Sklep dla samobójców / Le Magasin des suicides (2012)
Film
Czas trwania: 1 godz. 20 min.
Opis
W smutnym, szarym miasteczku, gdzie ludzie z utęsknieniem marzą o wyjściu z życia, Mishima (Michał Wójcik) i jego żona Lukrecja (Joanna Kołaczkowska) prowadzą nietypowy interes. Ich sklep oferuje artykuły dla samobójców, dostarczając klientom wszelkie narzędzia do zakończenia życia. W mieście, w którym depresja staje się normą, przedsięwzięcie rodziny Tuvache zdaje się być jedynie trafnym rozwiązaniem dla tych, którzy pragną odejść.
Sklepik Tuvache to miejsce, gdzie można znaleźć wszystko, co potrzebne do samobójstwa – od subtelnych trucizn po ostre noże i samurajskie miecze. W obsłudze klientów pomagają dzieci właścicieli, Marynia (Magdalena Kumorek) i Wincek (Wojciech Mecwaldowski). To biznes, którym rodzina utrzymuje się od pokoleń, czerpiąc z nieszczęścia innych. W miarę jak ludzie wpadają w otchłań depresji, sklep Tuvache kwitnie, a zyski rosną.
Cała rzeczywistość zaczyna jednak ulegać zmianie, gdy na świat przychodzi trzecie dziecko rodziny Tuvache, uśmiechnięty i radosny Alan. Jego narodziny stają się punktem zwrotnym dla całej historii. Optymizm malca zdaje się być przeciwwagą dla mrocznej rzeczywistości, jaka panuje wokół. Jego uśmiech zaraża ludzi wokół, wzbudzając w nich nadzieję i chęć życia.
Rodzina, która dotąd prosperowała na biznesie związanym z samobójstwami, nagle zaczyna tracić klientów. Optymizm, który niesie ze sobą Alan, zaczyna podkopywać fundamenty skomplikowanego interesu. W miarę jak ludzie zaczynają widzieć, że istnieje inna, jasna strona życia, sklep staje się coraz mniej atrakcyjny dla klientów.
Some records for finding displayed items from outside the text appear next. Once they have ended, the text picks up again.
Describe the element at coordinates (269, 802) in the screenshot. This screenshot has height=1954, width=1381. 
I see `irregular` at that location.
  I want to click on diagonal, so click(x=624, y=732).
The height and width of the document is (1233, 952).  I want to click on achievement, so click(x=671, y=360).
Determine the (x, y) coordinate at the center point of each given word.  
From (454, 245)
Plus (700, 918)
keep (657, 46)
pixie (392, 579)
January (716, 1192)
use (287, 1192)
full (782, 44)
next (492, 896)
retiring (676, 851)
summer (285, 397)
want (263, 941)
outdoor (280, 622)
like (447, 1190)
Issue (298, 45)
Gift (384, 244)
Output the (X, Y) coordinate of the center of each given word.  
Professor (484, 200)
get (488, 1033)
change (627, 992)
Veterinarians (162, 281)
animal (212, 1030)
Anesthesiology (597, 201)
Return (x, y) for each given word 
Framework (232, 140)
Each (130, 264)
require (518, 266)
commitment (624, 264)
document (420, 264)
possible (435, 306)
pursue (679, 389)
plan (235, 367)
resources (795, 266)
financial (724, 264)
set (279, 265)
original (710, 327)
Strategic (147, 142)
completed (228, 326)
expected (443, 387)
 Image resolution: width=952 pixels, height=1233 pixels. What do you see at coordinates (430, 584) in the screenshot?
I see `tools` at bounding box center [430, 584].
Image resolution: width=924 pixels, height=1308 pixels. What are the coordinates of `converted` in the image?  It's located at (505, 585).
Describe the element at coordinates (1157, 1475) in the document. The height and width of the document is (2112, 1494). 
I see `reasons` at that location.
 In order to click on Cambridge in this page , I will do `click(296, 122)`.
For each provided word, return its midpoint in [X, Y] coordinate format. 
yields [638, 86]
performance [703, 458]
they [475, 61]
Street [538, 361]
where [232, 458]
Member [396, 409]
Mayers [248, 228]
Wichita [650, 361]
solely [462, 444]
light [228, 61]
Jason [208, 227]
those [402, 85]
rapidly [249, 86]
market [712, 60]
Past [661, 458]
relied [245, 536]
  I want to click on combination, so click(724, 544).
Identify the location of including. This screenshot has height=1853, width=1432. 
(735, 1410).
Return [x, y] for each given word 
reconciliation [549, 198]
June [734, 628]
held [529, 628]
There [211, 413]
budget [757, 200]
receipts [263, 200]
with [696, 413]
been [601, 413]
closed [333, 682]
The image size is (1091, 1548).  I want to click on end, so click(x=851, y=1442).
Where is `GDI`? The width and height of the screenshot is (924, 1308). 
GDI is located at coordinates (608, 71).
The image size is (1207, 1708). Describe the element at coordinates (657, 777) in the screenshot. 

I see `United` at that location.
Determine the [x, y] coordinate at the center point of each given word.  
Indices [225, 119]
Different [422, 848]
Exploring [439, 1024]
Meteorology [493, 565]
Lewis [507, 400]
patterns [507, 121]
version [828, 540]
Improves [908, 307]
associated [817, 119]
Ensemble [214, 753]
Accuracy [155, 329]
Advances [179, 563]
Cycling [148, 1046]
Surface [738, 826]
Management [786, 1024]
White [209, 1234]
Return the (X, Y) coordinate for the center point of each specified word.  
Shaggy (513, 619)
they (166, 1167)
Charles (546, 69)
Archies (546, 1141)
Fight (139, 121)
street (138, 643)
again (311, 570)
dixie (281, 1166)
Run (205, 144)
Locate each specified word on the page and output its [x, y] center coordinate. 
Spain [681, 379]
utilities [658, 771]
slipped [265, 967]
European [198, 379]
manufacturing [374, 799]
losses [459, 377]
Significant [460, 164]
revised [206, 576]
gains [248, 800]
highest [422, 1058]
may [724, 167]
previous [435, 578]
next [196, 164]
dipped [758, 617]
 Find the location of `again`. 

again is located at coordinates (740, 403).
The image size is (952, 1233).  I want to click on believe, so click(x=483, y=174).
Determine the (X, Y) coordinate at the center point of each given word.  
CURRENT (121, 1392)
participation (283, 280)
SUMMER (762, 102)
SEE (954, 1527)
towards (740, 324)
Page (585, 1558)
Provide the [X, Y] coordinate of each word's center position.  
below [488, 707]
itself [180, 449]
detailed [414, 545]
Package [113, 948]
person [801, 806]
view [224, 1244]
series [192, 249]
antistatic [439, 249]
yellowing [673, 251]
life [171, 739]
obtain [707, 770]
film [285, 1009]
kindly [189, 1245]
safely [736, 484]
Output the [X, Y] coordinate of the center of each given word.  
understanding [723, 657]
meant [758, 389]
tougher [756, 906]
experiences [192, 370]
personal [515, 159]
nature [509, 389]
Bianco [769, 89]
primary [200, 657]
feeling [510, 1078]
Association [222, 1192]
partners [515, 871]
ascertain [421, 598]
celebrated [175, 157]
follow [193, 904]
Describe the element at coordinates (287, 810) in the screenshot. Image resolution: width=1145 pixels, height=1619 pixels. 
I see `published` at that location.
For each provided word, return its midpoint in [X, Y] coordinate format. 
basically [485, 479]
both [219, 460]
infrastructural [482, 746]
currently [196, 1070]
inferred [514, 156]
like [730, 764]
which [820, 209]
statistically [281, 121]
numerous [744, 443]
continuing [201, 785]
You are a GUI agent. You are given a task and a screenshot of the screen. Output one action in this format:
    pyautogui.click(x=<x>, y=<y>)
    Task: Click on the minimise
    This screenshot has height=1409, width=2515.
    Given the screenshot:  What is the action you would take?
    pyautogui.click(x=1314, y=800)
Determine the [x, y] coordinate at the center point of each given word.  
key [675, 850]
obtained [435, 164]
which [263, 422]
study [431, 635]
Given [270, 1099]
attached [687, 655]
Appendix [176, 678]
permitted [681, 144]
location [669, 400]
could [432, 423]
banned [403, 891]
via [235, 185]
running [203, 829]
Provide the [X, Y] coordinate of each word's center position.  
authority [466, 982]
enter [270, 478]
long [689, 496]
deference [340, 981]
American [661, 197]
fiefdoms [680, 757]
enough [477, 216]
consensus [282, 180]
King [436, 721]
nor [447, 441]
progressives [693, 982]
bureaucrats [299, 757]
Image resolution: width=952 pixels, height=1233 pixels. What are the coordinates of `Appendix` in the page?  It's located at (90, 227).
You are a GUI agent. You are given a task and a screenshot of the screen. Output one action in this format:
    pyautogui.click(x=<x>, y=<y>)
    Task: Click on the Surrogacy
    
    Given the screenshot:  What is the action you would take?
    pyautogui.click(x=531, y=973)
„Sklep dla samobójców” to opowieść pełna czarnego humoru, paradoksalnych sytuacji i filozoficznych przemyśleń. W miasteczku otumanionym depresją, narodziny optymistycznego dziecka stawiają pytanie o sens życia i skomplikowane relacje międzyludzkie. Czy w świecie, gdzie dominuje szarość i beznadzieja, może istnieć miejsce na radość i nadzieję? Alan, będąc małym promykiem światła, zmienia nie tylko losy swojej rodziny, ale również sposób, w jaki społeczeństwo postrzega własną egzystencję. Czy odmieni to tragiczny los sklepu Tuvache czy też doprowadzi do rewolucji w myśleniu mieszkańców miasteczka? Odpowiedzi na te pytania ukryte są w tej pełnej sprzeczności i czarnej ironii opowieści.